The complex tale of Taiwanese identity (Global Asia review of ‘Politics and Cultural Nativism in 1970s Taiwan’)

The following book review appeared in the June issue of Global Asia:

References to Taiwan as the first Chinese democracy have justifiably drawn flak in recent years. With almost 90 percent of Taiwan’s population now identifying as Taiwanese and less than 5 percent as Chinese,​ the description is no longer seen as appropriate.

For many, it never was. With its indigenous Austronesian population and separate history of immigration, assimilation and colonization, Taiwan has never simply been Chinese. There is inevitably also a condescendingly culturalist, even Orientalist, hue to such discourse — a smug satisfaction at having seen falsified a supposedly cast-iron hypothesis on the predisposition of Celestials to authoritarianism.

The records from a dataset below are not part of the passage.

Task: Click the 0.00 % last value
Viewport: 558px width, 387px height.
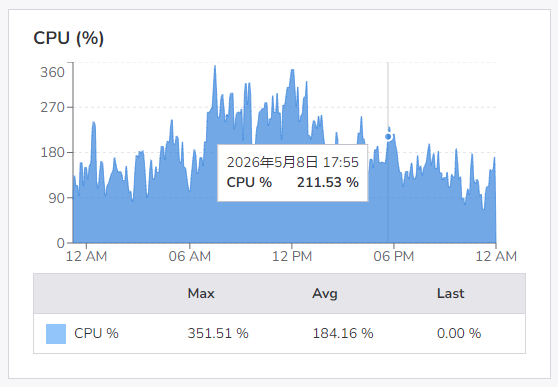Action: pos(459,334)
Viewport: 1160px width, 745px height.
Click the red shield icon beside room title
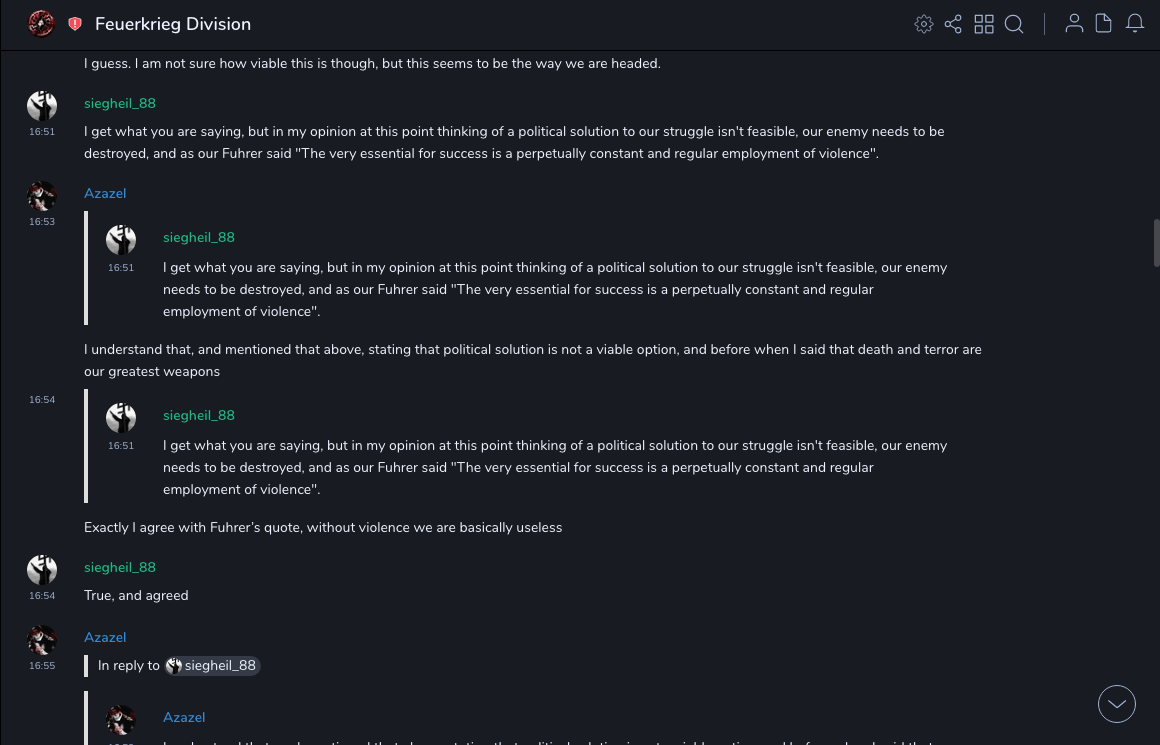pos(75,24)
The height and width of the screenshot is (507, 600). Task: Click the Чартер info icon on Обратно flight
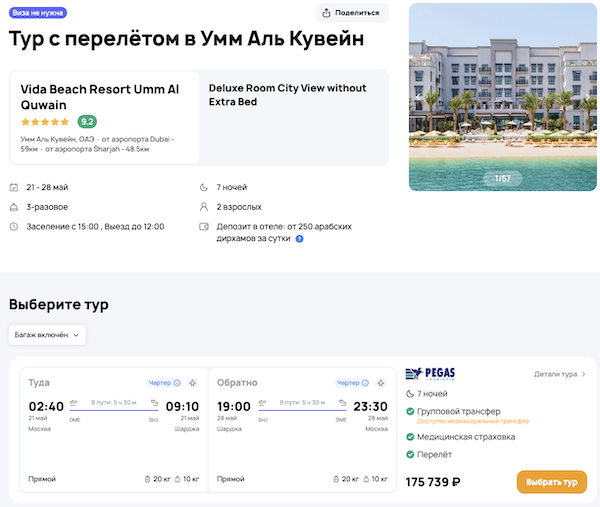tap(366, 383)
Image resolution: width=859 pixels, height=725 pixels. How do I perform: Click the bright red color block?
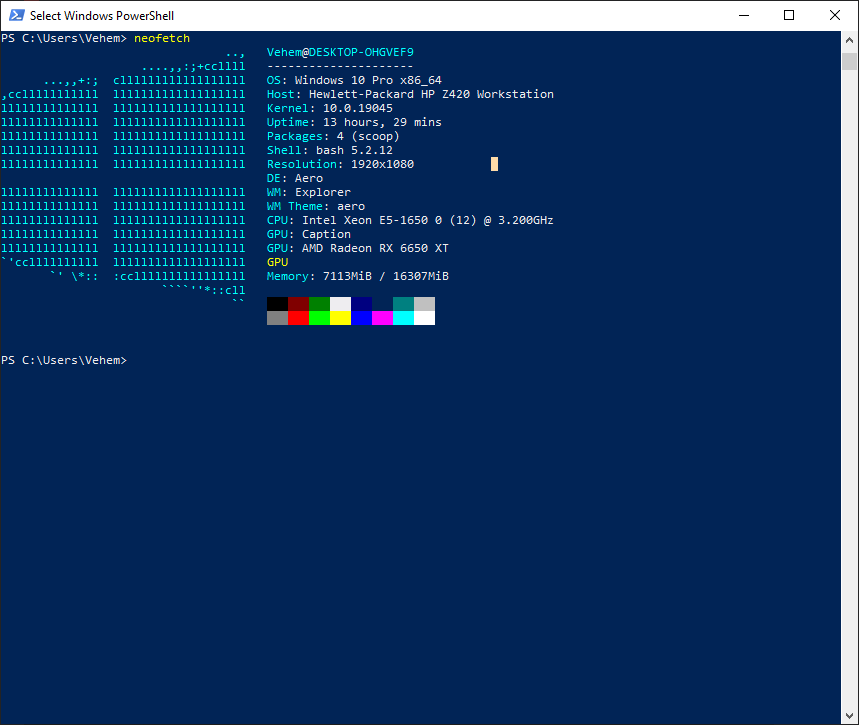298,318
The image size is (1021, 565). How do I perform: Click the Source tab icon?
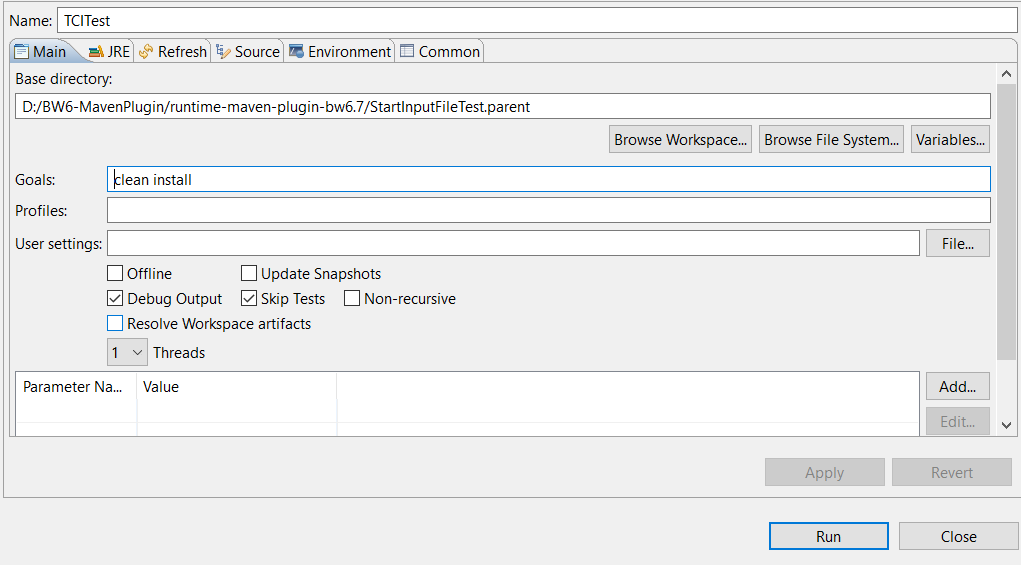pyautogui.click(x=223, y=52)
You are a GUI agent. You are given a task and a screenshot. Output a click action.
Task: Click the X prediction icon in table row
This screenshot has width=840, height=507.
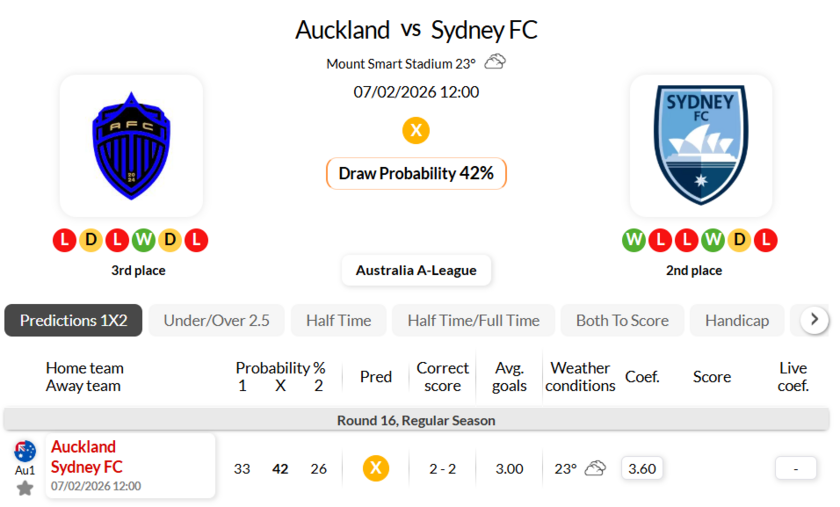(x=376, y=468)
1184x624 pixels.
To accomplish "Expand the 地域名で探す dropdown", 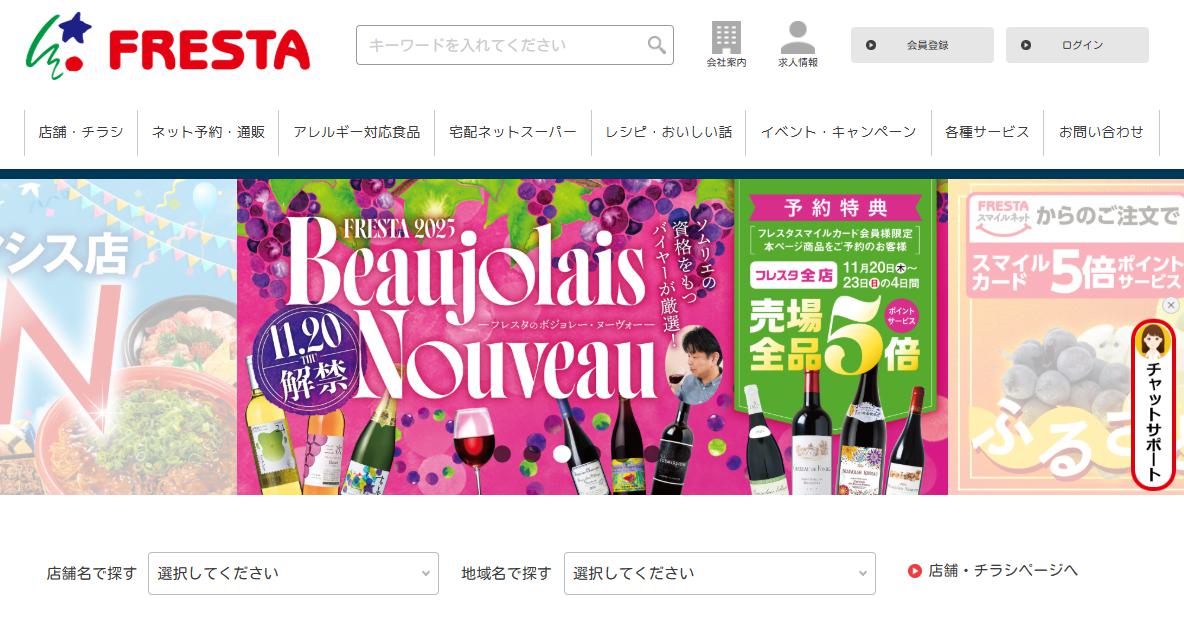I will 720,573.
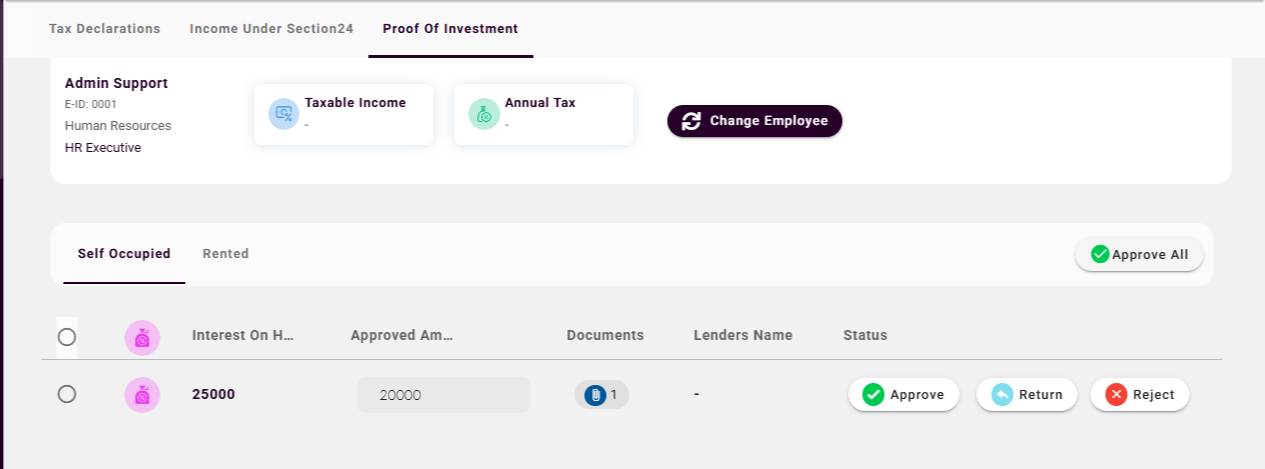Click the Taxable Income card icon

point(284,114)
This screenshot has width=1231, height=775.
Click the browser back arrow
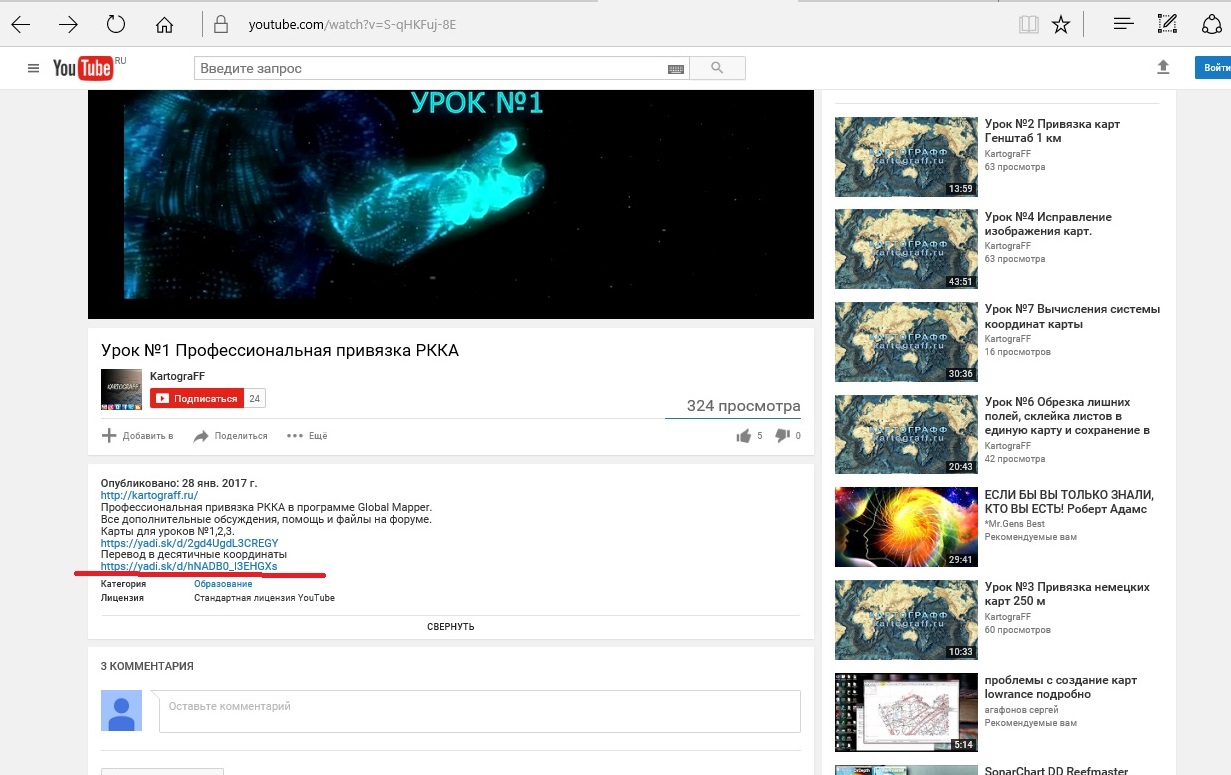coord(20,24)
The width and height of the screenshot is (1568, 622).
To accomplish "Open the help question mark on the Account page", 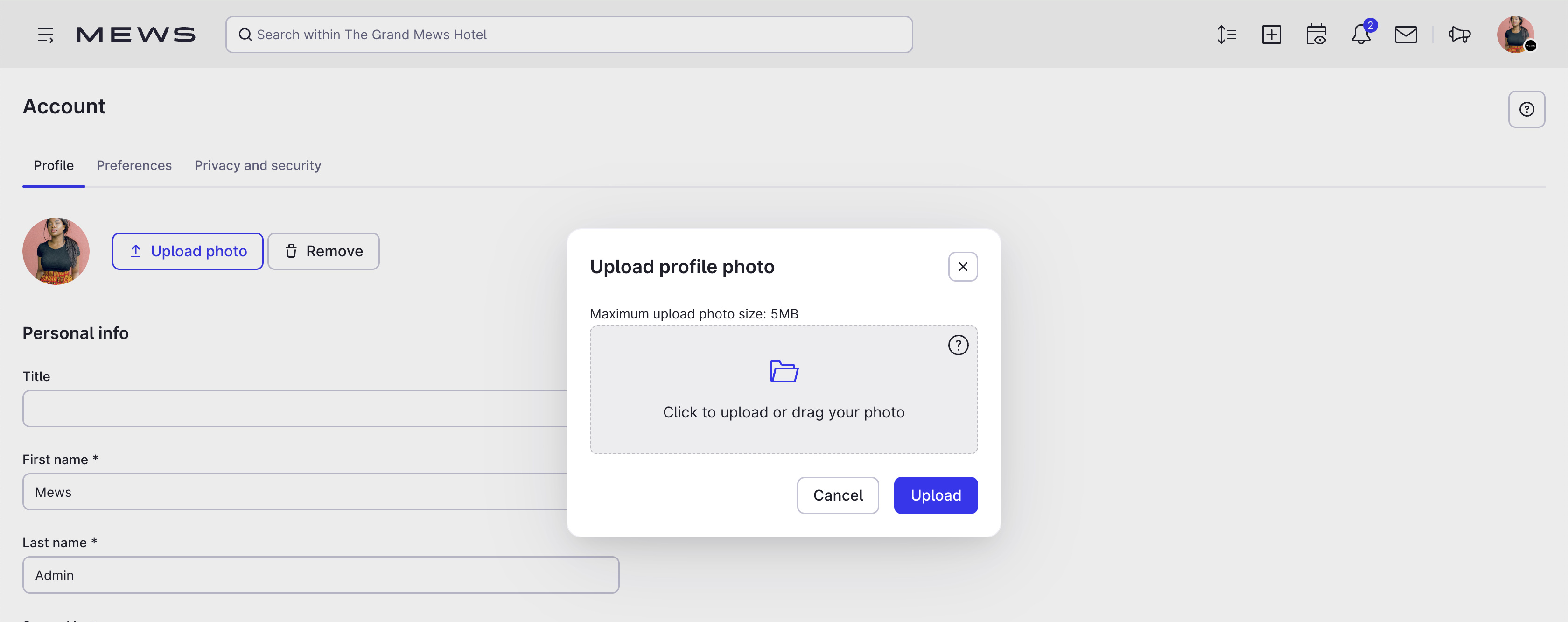I will pos(1526,108).
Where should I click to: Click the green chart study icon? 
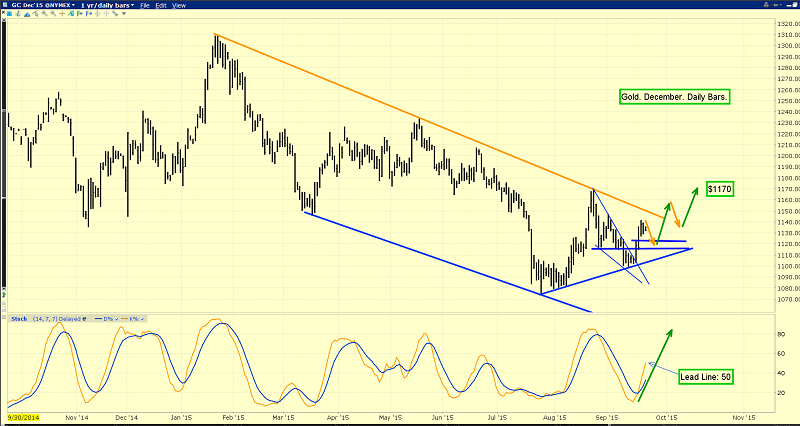(x=71, y=13)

A final rebuttal of the Sinocentric view is that the democracy movement was, in its very essence, an assertion of a distinct Taiwanese identity. The Chinese nationalist narrative bolstered the ruling Kuomintang (KMT) government and its “mainland” faithful; the development of a Taiwanese national consciousness, in turn, served the interests of a “local” majority.

In this ground-breaking work, A-chin Hsiau rejects such an analysis as facile. “I have written this book to argue that it is not that simple,” writes Hsiau in the conclusion to the monograph.